Two dragon cartoons are duking it out on TV, there are a couple of dragon porn sites (don't ask), and now comes crowning proof of dragon ascendancy. The fiercely dino-centric American Museum of Natural History — home of "Night at the Museum" — just unveiled its latest blockbuster: "Mythic Creatures: Dragons, Unicorns & Mermaids."

It's like the Grand Ole Opry staging a tribute to Black Sabbath.

Clearly, the museum got the message: Dragons rule, which is why a 19-foot green one glares in all its glory at the entrance to the exhibit. Ellen Futter, president of the museum, said she was proud of this life-size model.

Then she paused and added, uh, not that anyone is exactly sure "how big a life-size dragon would be."

This is not just because dragons don't exist. It's also because stories of them do exist, on three separate continents, and these different myths extol different dragon traits.

The Asian dragon, for instance, is a good guy. He makes clouds that bring rain, he controls the seasons and the rivers, and he's brilliant.

Size-wise, however, "He can be smaller than small, bigger than big, higher than high and lower than low." Or at least so said a Chinese scholar around the year 1100 A.D., Lu Dian (who, like the wisest of all scholars, hedged his bets).

Categorizing dragons seems to have been a cottage industry for scholars throughout the ages.

An illustrated encyclopedia of snakes, lizards and dragons from 1640, for instance, seems to indicate its Italian author believed that dragons were just another slimy species.

Governments believed in dragons, too. There are dragon coins from Britain (the years of 600-800), Turkey (a couple hundred years later) and Russia (1709).

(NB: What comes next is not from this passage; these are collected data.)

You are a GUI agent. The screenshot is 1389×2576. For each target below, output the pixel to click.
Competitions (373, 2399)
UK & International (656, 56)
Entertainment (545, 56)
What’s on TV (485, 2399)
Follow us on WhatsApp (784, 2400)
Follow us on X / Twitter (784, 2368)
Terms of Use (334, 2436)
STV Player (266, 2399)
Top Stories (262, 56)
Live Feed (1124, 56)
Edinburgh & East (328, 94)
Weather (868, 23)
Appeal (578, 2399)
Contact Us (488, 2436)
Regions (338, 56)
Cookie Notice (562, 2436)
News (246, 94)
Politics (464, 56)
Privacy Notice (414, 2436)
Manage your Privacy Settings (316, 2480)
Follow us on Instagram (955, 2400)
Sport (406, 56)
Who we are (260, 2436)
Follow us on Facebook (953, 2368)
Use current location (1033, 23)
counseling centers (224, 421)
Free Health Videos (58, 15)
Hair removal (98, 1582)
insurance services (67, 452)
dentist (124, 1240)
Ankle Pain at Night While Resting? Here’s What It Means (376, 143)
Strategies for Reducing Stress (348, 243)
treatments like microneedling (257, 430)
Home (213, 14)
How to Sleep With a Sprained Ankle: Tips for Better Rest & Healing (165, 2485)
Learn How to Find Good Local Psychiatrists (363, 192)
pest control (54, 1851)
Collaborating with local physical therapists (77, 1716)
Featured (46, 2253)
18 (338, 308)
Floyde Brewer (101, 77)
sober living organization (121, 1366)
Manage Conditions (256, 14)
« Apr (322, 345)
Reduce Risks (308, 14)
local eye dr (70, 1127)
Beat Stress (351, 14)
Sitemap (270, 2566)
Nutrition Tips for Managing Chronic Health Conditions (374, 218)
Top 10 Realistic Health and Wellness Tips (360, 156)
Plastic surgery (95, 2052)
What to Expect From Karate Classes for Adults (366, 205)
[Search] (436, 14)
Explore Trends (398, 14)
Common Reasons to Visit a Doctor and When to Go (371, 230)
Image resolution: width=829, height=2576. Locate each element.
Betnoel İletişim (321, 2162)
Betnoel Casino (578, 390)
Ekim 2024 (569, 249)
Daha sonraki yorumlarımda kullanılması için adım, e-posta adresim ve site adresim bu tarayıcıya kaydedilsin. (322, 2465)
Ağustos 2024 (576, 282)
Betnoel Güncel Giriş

The dragons on these are the European kind making their big comeback today: evil fire-breathers who walked on two legs or four, flew — or not — and spent their time burning down villages, eating children and keeping maidens (often royal) captive. Hey, it's a living.

It's also marketing gold.

"Dragons are the low-hanging fruit of mythology," said the author of "Punk Marketing," Richard Laermer. The public totally gets them, but they're not sick of them yet. "In the '90s there were, like, 30 dinosaur movies," Laermer said. Paleo pets wore out their welcome.

Dragons, however, maintain their air of continental cool. If dinosaurs are New World, dragons are Old. If dinosaurs depend on science to tell their stories, dragons depend on wizards and scrolls. They're magical.

So what are they doing in a science museum?

To make absolutely sure no one assumes the institution is succumbing to anything less than academic rigor, the exhibit explains (one might say harps on) the fact that myths are important, even to scientists, because they show how humans struggle to understand natural history.

Yes. And the reason HBO airs "Strippers: The Naked Stages," is because it's sociologically enlightening.

No matter what the motive, "Mythical Creatures" is a thrilling show and its mythical merch even moreso: piles of dragon puzzles, stickers, books and stuffed animals, all coming soon to a mall near you.

This means, of course, that dragons will inevitably go the way of dinosaurs: sooner or later they'll be killed off by cuteness.

In the meantime, though, they're on fire.